» TEXT SHOWN:
* START *

Bytes to move % of calls to BlockMove

0 3.6

1-31 46.0

32-63 21.4

64-95 7.9

96-127 2.7

128-159 2.0

160-191 1.2

192-223 1.7

224-255 1.2

256-287 1.1

512-543 3.2

8192 or more 1.5

So it’s pretty clear that any replacement BlockMove needs to check for and deal with small moves efficiently before it goes off and processes large moves. The routine MyBlockMoveData given here does this.

A 68040 optimized BlockMove is certainly going to have to take advantage of the special Move16 instruction if it wants to do well for large moves. Unfortunately, the Move16 instruction cannot be used for every large move. It depends on the direction you’re moving the data (Move16 only supports post-increment, not pre-decrement, addressing mode) and whether or not you have 16-byte aligned source and destination addresses. So, in order to get a feel for how often I’d be able to use the Move16 instruction I made an array of 16x16 elements where the indexes into the array were the low four bits of the source address and destination address. My INIT was set up so that every call to BlockMove would add 1 to the appropriate element in my array.

* END *

Please copy the BlockMove text again from "224-255 1.2" up to and including "here does this.", switching "routine" to "procedure".

Part of a data file
* START *

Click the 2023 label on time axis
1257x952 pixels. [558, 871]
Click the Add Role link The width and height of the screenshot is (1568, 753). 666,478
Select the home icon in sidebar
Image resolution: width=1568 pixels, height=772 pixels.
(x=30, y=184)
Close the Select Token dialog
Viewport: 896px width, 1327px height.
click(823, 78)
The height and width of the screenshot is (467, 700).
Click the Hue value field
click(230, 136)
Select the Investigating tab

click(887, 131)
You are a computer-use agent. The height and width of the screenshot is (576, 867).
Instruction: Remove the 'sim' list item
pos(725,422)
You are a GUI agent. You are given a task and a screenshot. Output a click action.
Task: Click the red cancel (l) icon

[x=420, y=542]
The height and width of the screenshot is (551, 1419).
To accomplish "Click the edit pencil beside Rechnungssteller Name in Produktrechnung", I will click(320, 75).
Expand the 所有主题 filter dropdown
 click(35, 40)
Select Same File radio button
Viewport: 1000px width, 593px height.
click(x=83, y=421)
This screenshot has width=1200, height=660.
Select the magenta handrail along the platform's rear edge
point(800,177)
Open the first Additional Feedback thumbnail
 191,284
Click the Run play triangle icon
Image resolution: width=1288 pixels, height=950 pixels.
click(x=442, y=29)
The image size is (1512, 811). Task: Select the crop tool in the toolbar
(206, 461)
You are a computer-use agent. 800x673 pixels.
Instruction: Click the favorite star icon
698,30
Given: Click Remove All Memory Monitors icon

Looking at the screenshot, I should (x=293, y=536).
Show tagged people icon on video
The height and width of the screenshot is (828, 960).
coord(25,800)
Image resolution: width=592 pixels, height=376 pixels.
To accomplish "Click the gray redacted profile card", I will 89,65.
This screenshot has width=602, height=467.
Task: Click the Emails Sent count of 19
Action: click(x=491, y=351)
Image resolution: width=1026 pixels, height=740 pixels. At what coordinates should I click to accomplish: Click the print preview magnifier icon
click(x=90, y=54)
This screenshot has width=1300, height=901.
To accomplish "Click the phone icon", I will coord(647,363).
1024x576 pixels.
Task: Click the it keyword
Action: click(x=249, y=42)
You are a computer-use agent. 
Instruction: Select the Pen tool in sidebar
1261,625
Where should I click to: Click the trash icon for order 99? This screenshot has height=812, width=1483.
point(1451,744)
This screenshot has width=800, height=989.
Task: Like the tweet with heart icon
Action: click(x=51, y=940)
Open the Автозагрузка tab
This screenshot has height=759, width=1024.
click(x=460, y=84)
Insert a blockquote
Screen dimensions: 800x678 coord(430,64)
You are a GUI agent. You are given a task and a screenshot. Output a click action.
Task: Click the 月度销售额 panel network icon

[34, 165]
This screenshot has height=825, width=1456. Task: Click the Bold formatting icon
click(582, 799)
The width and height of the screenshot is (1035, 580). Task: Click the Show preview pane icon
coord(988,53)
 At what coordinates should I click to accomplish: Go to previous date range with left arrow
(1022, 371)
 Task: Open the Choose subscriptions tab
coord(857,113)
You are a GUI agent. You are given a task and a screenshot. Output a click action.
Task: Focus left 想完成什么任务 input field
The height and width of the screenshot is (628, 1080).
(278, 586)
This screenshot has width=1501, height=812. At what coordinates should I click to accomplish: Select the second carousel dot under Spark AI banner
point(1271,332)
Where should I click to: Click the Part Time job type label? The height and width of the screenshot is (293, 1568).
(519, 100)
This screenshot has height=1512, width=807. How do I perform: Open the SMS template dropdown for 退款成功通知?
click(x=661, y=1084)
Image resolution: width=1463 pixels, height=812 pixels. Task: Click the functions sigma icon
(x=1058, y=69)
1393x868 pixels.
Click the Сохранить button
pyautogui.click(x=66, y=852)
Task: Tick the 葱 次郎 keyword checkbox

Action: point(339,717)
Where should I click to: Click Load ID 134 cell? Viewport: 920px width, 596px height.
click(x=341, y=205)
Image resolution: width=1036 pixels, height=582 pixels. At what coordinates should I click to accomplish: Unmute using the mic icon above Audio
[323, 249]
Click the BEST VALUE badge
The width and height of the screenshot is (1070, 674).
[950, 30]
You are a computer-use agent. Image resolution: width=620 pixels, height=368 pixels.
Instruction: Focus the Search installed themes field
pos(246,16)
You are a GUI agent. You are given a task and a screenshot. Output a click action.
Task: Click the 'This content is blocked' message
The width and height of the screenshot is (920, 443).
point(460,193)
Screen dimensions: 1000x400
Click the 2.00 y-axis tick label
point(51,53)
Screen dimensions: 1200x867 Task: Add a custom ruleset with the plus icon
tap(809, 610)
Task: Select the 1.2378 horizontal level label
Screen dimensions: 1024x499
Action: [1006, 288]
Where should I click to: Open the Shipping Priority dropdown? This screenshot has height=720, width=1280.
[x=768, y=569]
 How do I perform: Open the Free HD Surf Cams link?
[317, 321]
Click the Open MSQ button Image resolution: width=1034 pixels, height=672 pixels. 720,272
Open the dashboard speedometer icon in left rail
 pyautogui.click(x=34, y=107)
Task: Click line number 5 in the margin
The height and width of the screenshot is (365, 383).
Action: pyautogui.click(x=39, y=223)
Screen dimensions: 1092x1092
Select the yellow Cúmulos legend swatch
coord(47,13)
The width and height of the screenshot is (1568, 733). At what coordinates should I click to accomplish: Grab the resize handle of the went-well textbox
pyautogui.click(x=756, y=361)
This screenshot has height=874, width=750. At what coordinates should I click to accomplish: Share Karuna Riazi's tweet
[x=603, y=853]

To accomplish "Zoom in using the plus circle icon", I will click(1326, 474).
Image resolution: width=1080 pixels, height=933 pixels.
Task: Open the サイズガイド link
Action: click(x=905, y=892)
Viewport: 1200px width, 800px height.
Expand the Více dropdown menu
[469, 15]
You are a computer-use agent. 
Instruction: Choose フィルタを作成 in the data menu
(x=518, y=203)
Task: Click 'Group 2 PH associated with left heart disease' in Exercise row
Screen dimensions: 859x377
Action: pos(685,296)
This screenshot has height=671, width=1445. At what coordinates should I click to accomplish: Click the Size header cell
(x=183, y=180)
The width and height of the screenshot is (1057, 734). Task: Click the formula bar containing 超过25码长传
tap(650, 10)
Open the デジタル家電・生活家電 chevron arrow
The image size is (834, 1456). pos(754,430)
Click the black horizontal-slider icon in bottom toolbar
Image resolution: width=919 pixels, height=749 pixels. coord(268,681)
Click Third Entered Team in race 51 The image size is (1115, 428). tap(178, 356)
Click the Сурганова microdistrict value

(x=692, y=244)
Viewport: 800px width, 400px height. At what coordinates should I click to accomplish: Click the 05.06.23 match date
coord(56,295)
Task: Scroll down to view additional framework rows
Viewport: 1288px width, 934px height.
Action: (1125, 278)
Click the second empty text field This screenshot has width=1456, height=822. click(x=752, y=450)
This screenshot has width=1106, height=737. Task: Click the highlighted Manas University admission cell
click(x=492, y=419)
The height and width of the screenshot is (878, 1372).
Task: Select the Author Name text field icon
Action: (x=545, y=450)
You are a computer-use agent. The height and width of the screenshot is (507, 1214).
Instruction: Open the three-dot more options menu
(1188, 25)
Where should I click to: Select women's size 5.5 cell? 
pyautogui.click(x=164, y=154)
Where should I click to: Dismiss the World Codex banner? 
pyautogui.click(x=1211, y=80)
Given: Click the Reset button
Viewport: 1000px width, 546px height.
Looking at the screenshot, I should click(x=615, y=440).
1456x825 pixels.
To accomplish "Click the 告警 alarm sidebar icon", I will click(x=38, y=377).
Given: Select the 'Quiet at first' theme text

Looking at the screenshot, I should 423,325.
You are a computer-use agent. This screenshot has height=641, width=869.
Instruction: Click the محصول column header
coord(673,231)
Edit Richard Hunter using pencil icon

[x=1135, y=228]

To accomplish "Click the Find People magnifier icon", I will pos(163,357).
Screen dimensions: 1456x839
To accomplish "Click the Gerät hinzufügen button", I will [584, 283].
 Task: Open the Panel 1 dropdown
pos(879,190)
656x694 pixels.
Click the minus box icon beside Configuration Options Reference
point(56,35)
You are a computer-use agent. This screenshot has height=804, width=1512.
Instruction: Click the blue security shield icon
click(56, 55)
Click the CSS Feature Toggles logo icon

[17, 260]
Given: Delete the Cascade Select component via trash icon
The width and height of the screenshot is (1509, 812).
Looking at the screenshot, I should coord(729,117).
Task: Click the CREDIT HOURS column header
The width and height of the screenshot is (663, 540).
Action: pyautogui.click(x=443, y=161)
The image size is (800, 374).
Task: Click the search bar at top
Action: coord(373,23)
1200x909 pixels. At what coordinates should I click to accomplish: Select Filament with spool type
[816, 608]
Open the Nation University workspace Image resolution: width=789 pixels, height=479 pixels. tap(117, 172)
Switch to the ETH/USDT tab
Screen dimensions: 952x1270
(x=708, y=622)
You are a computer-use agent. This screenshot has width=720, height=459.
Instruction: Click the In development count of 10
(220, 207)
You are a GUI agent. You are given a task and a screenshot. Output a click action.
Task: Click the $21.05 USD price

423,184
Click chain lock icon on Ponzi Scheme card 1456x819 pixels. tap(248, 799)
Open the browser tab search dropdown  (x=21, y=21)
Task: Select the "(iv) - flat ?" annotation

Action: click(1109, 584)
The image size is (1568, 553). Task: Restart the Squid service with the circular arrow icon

* END *

» TASK ANSWER:
224-255 1.2

256-287 1.1

512-543 3.2

8192 or more 1.5

So it’s pretty clear that any replacement BlockMove needs to check for and deal with small moves efficiently before it goes off and processes large moves. The procedure MyBlockMoveData given here does this.